Coffee Lam is a successful YouTube influencer, yoga teacher and former TVB actress. In 2020, she got the honour of becoming the first Cantonese-language content creator to amass more than a million followers and is now one of Hong Kong's most popular YouTubers. Most people don’t look beyond her success today and realize that she actually had a very bad start in life. She grew up in a poor, sometimes violent household and also later became embroiled in a paparazzi-fuelled sex scandal in her early 20s. The scandal caused such emotional turmoil that she almost died from an autoimmune disease.
Coffee grew up in a tiny home, with seven people in a subdivided flat little more than a 100 square feet (9.3 square metres) in size. Her father was hard-working, but they were very poor. Their family culture prizes sons over daughters (like most conservative Chinese families), so Coffee was often neglected. She was even expected to do things for her older brother.
An unexpected encounter with a talent manager brought Lam an opportunity to become an actress at local broadcaster TVB in 2008. She quit university in her first year to pursue acting. At first she was only signed up to perform in one show and her salary was only HK$1,000 (US$130) a month.
In order to support her poor family, Coffee had to take on many shows at the same time. She played the roles that no one wanted such as mistress or promiscuous woman. People then started stereotyping her as such in real life.
The competitive environment at TVB drove her body to the brink. Afraid of losing shows, she once returned to a set immediately after undergoing invasive surgery, ignoring her doctor's advice to take a month's bed rest. She failed to inform her employers of her condition, but the situation soon revealed itself when she collapsed in a pool of blood.
It was then that she decided it was time to start taking better care of her body. She signed up for a yoga class and accidentally joined a session for advanced students.
Lam took a substantial amount from her savings to study for a yoga teaching qualification. "It was tough," she says. "I still stressed myself out by doing acting and yoga training concurrently, but I felt happy the whole time. Every day I did something that gave me so much satisfaction. I felt power."
It was around that time, in 2014, that Lam discovered her long-term boyfriend was having an affair, and she ended their relationship.
"I started going out a lot and drinking to forget my pain, and that's when 'the incident' happened," she says, referring to a video clip showing Lam and a man, both under the influence, entering a disabled restroom at the IFC Mall, before emerging a reported 30 minutes later to a crowd of paparazzi. The video ignited a supposed sex scandal that became indelibly associated with her name.

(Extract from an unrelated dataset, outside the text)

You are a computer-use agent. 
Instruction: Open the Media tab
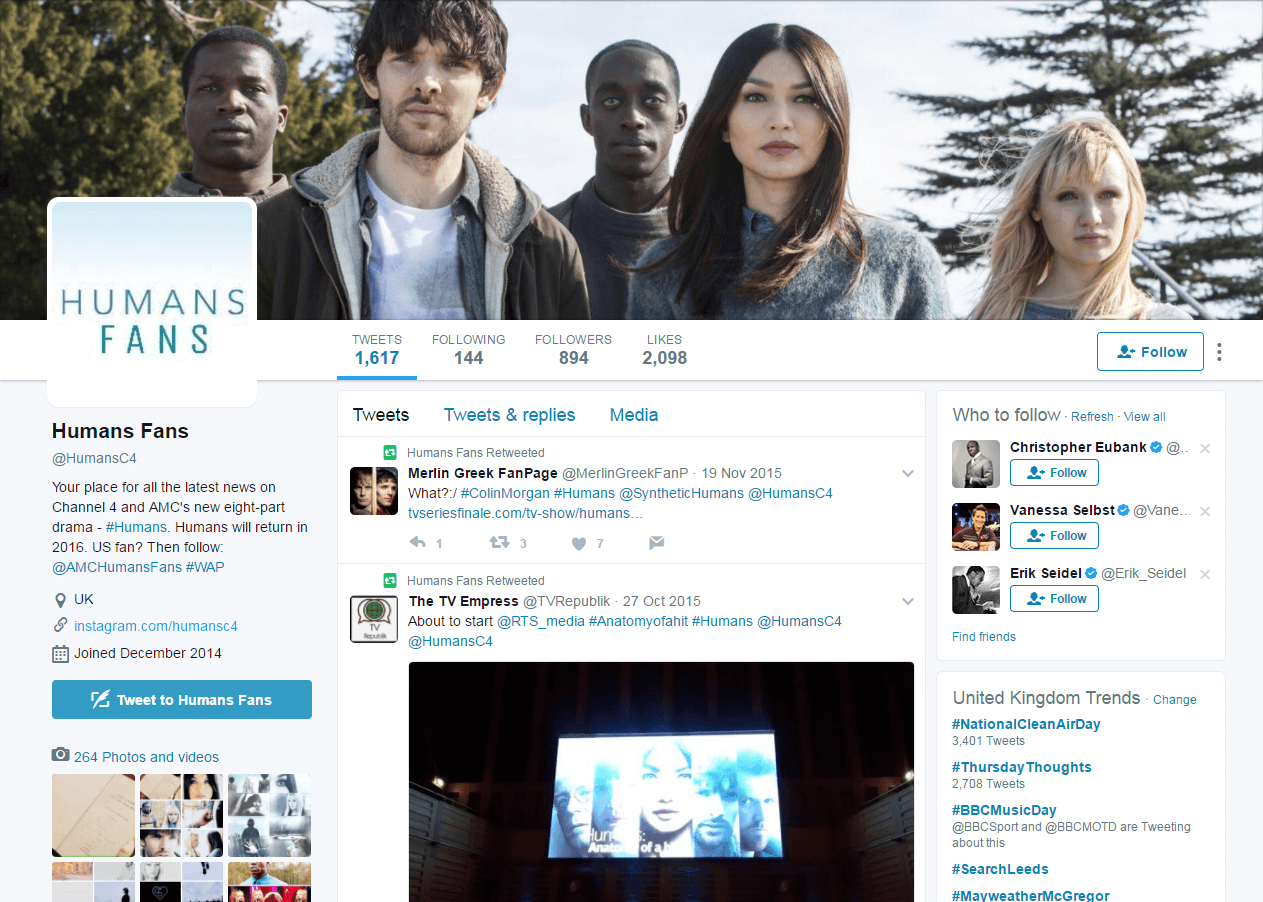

For years, Lam endured ridicule, including from her family, who cared little for the truth and focused more on the shame she had brought upon them. It came to a point when she was diagnosed with systemic sclerosis, an autoimmune disease that eats away at the body's tissue, with a doctor telling her that once it reached her throat, she would die.
Lam went through painful, expensive treatments before finally giving up and deciding to live out her days by travelling with friends. Removed from the toxic hometown environment, her condition healed itself.
Slowly, she learned to address the whispers she would hear behind her with a laugh, and to focus on building her yoga practice. One day in 2014, a former TVB staffer called her about joining a YouTube production company.
Soon, Lam was editing and creating her own videos, which she still does today. She doesn't feel her following grew quickly - it took a year or so of regular posts for a "death by abs workout" video to achieve a million hits. She is now one of Hong Kong's top three YouTube content creators with 1.3 million subscribers.
Lam's YouTube channel features weekly fitness and yoga tutorials, with workouts targeting specific body parts and postural issues from anterior pelvic tilt to hunched shoulders, along with personal vlogs and updates on her beauty regime, family life and aspects of motherhood.
"I'm still a bit lazy. I don't film a video a day, I just want my YouTube channel to touch and help people. I'd rather do quality over quantity and I don't want to forget my original intention. People tell me to create a premium membership, but I don't want to lose people who can't afford it. I've even cut YouTube ads that show up midway. I feel that the YouTube channel is my home, and I only want to bring in things that I love."
Lam credits her husband with helping her find balance and sanity. The couple now have a two-year-old son and she has - for the first time in her life - found happiness.
"People say I should be thankful for that 'incident' because it brought me my fame. Maybe that's true. But actually, it's what took me to rock bottom. It was yoga that raised me back up. It was my own resilience and perseverance. Scandals happen to lots of people, and a lot of people disappear from the public eye. It was my choice to work hard and soldier on, because I didn't have any other options. I was like a weed, I had to grow where I was left," she says.
"The first half of my life was bitter, but now it is sweet. And
without the bitter, I wouldn't appreciate the sweetness as much. My failures
have made me who I am today, which is a positive person."